Expanding pre-school facilities, boosting democracy education and closing gaps in achievement between rich and poor pupils will be among the priorities of Yossi Sarid, Israel’s new education minister.

Mr Sarid heads the left-wing Meretz Party, which on Sunday agreed to join the coalition government of Prime Minister Ehud Barak. Mr Sarid, a former environment minister and prominent peace campaigner, spent three years in the 1970s volunteering as a teacher in a northern sink town.

Mr Sarid’s appointment promises radical change after the National Religious Party’s control of education since 1977 - a stint broken only when Meretz headed education under Yitzhak Rabin from 1992 to 1996. The past three years of NRP control have seen general stagnation coupled with favoritism towards religious institutions. For example, while the budget for the body responsible for state religious schools (which educate a fifth of Jewish children) grew by 69 per cent this year, funds for science an d technology were cut by 19 per cent.

Mr Sarid is expected to invest heavily in education in poorer areas, strengthening the direction taken by his Meretz predecessor. Professor Amnon Rubinstein sent teams of experts into 37 disadvantaged areas to work with local educators on improving the system, from kindergarten to senior sixth form. He also launched initiatives to help weaker students pass matriculation exams.

Also on Mr Sarid’s priority list will be improvements in the Arab sector, which consistently lags behind Jewish schools, and fulfilment of a Barak campaign promise to provide free education from the age of three.

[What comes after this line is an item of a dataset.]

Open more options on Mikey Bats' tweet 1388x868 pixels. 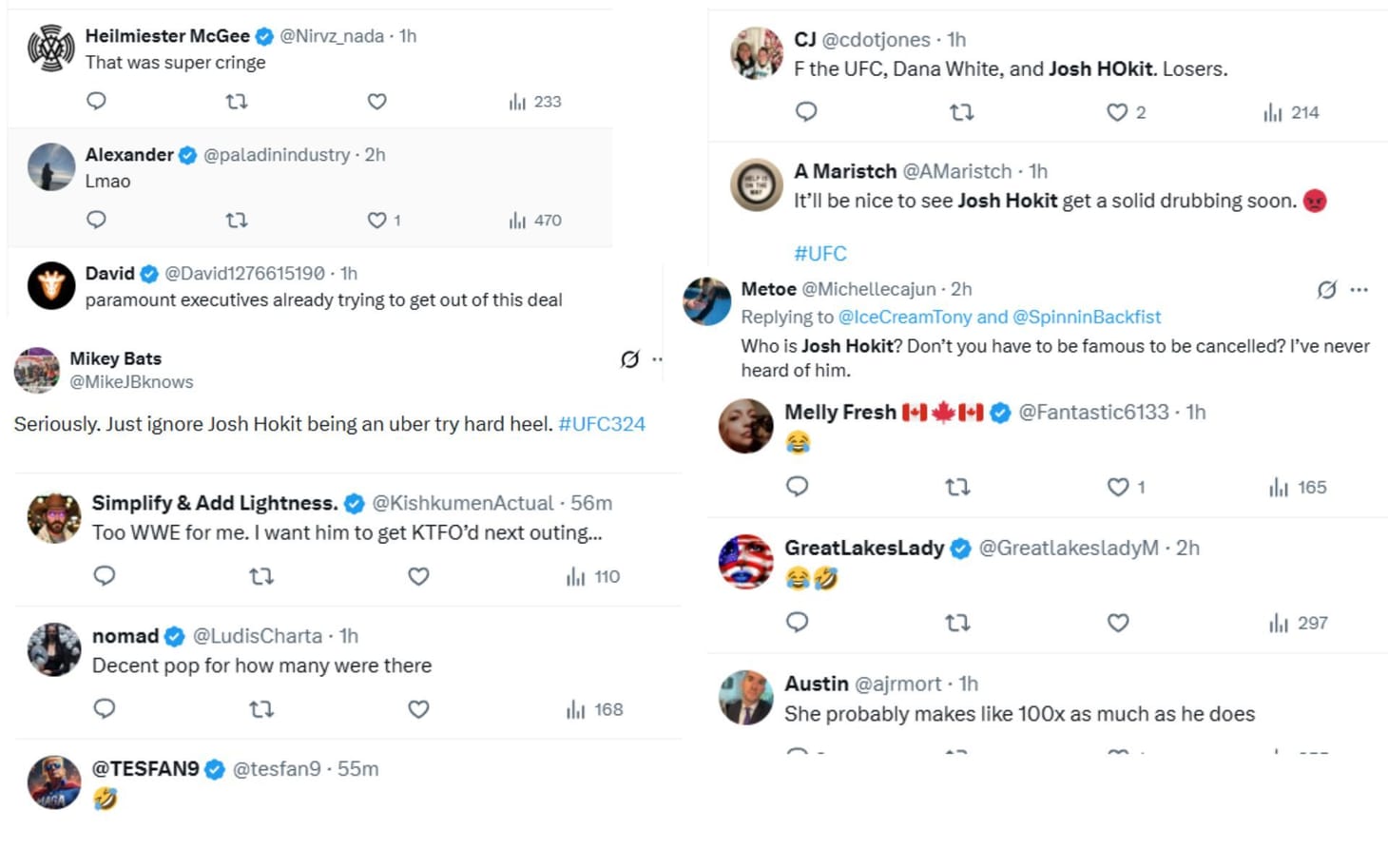(x=657, y=359)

He will also work to replace the orthodox monopoly over religious education with a more pluralistic approach in secular schools, in which 70 per cent of Jewish children learn.

His efforts will be driven both by a sense of social justice and a determination to stem the growth of Shas, an ultra-orthodox party, whose meteoric rise to 17 parliamentary seats in the recent elections owes much to its network of kindergartens and schools. Shas operates in the poorest areas, offering parents incentives such as low fees, hot lunches and long days at pre-school facilities. Pupils get a diet of religious orthodoxy, although technology and foreign languages are being introduced in response to parental pressure a realisation that children will need skills to work.

Mr Sarid initially refused to serve alongside Shas in a Barak-led coalition, citing moral standards. Earlier this year Shas leader Arye Deri was fined and sentenced to four years in jail for bribery, but held on to his position - pending a forthcoming appeal at the Supreme Court - until only recently, when pressure to resign became too great. The council of the avowedly secular Meretz party approved joining the coalition after a stormy debate.